* STATED PROBLEM:
Copy out the data word for word, from its first line through the line with "Alle Cookies akzeptieren [button] (252, 674)", including that line.

* TASK INPUT:
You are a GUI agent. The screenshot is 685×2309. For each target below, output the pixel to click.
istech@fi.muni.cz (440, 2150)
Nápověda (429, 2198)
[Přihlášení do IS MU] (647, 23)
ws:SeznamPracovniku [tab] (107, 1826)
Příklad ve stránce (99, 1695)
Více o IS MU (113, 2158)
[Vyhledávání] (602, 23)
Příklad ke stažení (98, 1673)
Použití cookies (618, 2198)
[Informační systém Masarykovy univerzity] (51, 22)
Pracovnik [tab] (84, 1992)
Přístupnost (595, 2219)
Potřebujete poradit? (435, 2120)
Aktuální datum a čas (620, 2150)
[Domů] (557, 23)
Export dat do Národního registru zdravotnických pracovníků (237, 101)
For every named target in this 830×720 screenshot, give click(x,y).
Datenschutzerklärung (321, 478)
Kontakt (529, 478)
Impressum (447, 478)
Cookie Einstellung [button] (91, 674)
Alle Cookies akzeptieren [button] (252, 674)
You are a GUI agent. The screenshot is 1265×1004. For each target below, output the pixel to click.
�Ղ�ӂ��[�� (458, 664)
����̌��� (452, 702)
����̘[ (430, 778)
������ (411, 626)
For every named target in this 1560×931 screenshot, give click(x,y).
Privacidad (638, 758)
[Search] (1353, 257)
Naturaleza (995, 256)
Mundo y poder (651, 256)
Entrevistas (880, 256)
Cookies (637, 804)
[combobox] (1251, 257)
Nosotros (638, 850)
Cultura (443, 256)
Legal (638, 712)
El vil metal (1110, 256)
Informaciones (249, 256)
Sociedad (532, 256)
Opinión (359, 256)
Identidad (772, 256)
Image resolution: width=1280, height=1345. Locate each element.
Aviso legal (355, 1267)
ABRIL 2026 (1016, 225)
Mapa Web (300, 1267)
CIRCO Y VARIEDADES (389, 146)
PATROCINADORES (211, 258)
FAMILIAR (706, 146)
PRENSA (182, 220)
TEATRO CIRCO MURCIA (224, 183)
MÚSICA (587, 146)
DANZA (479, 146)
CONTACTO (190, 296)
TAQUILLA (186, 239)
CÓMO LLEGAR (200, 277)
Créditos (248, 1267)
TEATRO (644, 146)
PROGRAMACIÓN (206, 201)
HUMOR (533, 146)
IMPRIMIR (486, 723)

* RESULT:
You are a GUI agent. The screenshot is 685×2309. For each target below, output the pixel to click.
istech@fi.muni.cz (440, 2150)
Nápověda (429, 2198)
[Přihlášení do IS MU] (647, 23)
ws:SeznamPracovniku [tab] (107, 1826)
Příklad ve stránce (99, 1695)
Více o IS MU (113, 2158)
[Vyhledávání] (602, 23)
Příklad ke stažení (98, 1673)
Použití cookies (618, 2198)
[Informační systém Masarykovy univerzity] (51, 22)
Pracovnik [tab] (84, 1992)
Přístupnost (595, 2219)
Potřebujete poradit? (435, 2120)
Aktuální datum a čas (620, 2150)
[Domů] (557, 23)
Export dat do Národního registru zdravotnických pracovníků (237, 101)
For every named target in this 830×720 screenshot, give click(x,y).
Datenschutzerklärung (321, 478)
Kontakt (529, 478)
Impressum (447, 478)
Cookie Einstellung [button] (91, 674)
Alle Cookies akzeptieren [button] (252, 674)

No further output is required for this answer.